Real-Time Detection and Alerting – AWS IoT Device Defender looks for and quickly alerts you to unusual behavior that could be coming from a compromised device. It does this by monitoring the behavior of similar devices over time, looking for unauthorized access attempts, changes in connection patterns, and changes in traffic patterns (either inbound or outbound).
Fast Investigation and Mitigation – In the event that you get an alert that something unusual is happening, AWS IoT Device Defender gives you the tools, including contextual information, to help you to investigate and mitigate the problem. Device information, device statistics, diagnostic logs, and previous alerts are all at your fingertips. You have the option to reboot the device, revoke its permissions, reset it to factory defaults, or push a security fix.

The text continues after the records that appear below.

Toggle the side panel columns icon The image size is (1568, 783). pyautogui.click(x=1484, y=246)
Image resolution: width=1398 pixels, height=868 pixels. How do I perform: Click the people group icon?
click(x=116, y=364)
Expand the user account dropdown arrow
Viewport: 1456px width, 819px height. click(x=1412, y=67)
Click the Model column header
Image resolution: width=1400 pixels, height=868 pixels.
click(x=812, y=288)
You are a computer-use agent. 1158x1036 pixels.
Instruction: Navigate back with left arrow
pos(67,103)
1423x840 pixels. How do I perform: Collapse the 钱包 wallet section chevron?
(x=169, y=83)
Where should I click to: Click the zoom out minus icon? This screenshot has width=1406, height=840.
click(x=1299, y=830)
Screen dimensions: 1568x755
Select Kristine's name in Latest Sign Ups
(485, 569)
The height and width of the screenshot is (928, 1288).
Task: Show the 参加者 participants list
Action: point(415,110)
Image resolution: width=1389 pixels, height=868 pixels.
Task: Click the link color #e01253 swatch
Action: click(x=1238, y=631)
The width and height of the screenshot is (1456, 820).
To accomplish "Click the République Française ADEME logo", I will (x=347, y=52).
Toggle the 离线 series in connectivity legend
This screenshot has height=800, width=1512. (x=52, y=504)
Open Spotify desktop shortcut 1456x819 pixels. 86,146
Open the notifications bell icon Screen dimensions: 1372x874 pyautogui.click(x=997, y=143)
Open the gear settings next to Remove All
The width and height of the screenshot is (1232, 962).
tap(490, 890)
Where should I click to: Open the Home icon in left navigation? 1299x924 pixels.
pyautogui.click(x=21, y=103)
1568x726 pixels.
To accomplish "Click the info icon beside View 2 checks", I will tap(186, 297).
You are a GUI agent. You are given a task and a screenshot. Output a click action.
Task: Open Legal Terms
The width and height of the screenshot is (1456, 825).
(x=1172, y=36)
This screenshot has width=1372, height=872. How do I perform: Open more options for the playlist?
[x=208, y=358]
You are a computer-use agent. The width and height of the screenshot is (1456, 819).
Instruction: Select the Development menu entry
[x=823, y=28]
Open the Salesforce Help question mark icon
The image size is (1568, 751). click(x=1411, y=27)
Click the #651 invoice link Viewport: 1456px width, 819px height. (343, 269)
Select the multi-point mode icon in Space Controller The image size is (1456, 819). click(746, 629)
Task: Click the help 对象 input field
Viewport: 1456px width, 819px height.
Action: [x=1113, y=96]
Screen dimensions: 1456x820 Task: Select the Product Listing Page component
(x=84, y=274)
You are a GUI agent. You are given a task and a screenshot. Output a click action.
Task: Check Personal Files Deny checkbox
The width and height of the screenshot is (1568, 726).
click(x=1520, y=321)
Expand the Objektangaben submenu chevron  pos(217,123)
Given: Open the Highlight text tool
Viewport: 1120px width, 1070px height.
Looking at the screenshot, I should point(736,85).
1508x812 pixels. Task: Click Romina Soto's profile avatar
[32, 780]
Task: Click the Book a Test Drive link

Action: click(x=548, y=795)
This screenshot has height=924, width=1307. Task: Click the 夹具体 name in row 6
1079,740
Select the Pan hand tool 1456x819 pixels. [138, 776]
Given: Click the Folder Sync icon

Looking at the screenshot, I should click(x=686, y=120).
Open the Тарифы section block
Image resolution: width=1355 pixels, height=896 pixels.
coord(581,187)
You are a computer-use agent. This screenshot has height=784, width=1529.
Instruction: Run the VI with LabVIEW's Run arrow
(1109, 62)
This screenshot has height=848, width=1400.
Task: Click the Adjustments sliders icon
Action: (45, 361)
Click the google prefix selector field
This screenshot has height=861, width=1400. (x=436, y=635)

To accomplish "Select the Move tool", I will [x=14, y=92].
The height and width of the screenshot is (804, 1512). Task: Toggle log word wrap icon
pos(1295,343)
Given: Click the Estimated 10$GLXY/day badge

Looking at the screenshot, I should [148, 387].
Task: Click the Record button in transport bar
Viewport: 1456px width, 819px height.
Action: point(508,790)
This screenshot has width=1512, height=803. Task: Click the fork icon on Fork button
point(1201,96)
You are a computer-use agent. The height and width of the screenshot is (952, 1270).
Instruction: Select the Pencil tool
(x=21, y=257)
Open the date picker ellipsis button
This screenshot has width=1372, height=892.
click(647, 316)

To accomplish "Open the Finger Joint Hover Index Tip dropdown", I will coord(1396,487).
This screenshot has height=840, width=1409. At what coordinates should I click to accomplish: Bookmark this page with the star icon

Stay Tuned I’ll have more info (and a hands-on post) as soon as possible, so stay tuned!
New Pricing Model (20-40% Reduction) Today we are making a change to the AWS IoT pricing model that will make it an even better value for you. Most customers will see a price reduction of 20-40%, with some receiving a significantly larger discount depending on their workload.
The original model was based on a charge for the number of messages that were sent to or from the service. This all-inclusive model was a good starting point, but also meant that some customers were effectively paying for parts of AWS IoT that they did not actually use. For example, some customers have devices that ping AWS IoT very frequently, with sparse rule sets that fire infrequently. Our new model is more fine-grained, with independent charges for each component (all prices are for devices that connect to the US East (Northern Virginia) Region):
Connectivity – Metered in 1 minute increments and based on the total time your devices are connected to AWS IoT. Priced at $0.08 per million minutes of connection (equivalent to $0.042 per device per year for 24/7 connectivity). Your devices can send keep-alive pings at 30 second to 20 minute intervals at no additional cost.
Messaging – Metered by the number of messages transmitted between your devices and AWS IoT. Pricing starts at $1 per million messages, with volume pricing falling as low as $0.70 per million. You may send and receive messages up to 128 kilobytes in size. Messages are metered in 5 kilobyte increments (up from 512 bytes previously). For example, an 8 kilobyte message is metered as two messages.
Rules Engine – Metered for each time a rule is triggered, and for the number of actions executed within a rule, with a minimum of one action per rule. Priced at $0.15 per million rules-triggered and $0.15 per million actions-executed. Rules that process a message in excess of 5 kilobytes are metered at the next multiple of the 5 kilobyte size. For example, a rule that processes an 8 kilobyte message is metered as two rules.
Device Shadow & Registry Updates – Metered on the number of operations to access or modify Device Shadow or Registry data, priced at $1.25 per million operations. Device Shadow and Registry operations are metered in 1 kilobyte increments of the Device Shadow or Registry record size. For example, an update to a 1.5 kilobyte Shadow record is metered as two operations.
The AWS Free Tier now offers a generous allocation of connection minutes, messages, triggered rules, rules actions, Shadow, and Registry usage, enough to operate a fleet of up to 50 devices. The new prices will take effect on January 1, 2018 with no effort on your part. At that time, the updated prices will be published on the AWS IoT Pricing page.